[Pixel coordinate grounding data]
******************************

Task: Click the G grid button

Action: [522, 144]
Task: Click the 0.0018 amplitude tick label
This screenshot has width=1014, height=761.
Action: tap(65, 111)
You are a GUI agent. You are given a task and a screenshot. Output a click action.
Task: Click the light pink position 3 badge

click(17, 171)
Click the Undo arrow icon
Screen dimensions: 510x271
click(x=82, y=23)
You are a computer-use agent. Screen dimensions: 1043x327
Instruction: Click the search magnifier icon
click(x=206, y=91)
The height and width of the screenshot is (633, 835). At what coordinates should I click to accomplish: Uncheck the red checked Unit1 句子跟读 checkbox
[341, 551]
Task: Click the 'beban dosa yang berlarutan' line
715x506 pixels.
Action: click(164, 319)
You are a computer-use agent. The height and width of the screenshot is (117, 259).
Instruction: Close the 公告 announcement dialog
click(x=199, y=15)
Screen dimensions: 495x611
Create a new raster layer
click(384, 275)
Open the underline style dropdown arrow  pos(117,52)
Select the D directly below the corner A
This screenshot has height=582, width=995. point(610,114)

******************************

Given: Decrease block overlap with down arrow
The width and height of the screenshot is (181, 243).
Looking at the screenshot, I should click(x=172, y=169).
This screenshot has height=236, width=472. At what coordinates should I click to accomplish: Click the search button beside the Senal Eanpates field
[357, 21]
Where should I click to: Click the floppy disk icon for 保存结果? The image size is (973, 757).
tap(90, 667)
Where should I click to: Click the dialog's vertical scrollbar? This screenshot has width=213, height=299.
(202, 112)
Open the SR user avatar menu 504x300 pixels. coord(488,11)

******************************

Repeat word for word the lines above that run from the line containing "Task: Click the G grid button" through the line containing "Task: Click the 'beban", both ends included, and nothing else.

Task: Click the G grid button

Action: [522, 144]
Task: Click the 0.0018 amplitude tick label
This screenshot has width=1014, height=761.
Action: tap(65, 111)
You are a GUI agent. You are given a task and a screenshot. Output a click action.
Task: Click the light pink position 3 badge

click(17, 171)
Click the Undo arrow icon
Screen dimensions: 510x271
click(x=82, y=23)
You are a computer-use agent. Screen dimensions: 1043x327
Instruction: Click the search magnifier icon
click(x=206, y=91)
The height and width of the screenshot is (633, 835). At what coordinates should I click to accomplish: Uncheck the red checked Unit1 句子跟读 checkbox
[341, 551]
Task: Click the 'beban dosa yang berlarutan' line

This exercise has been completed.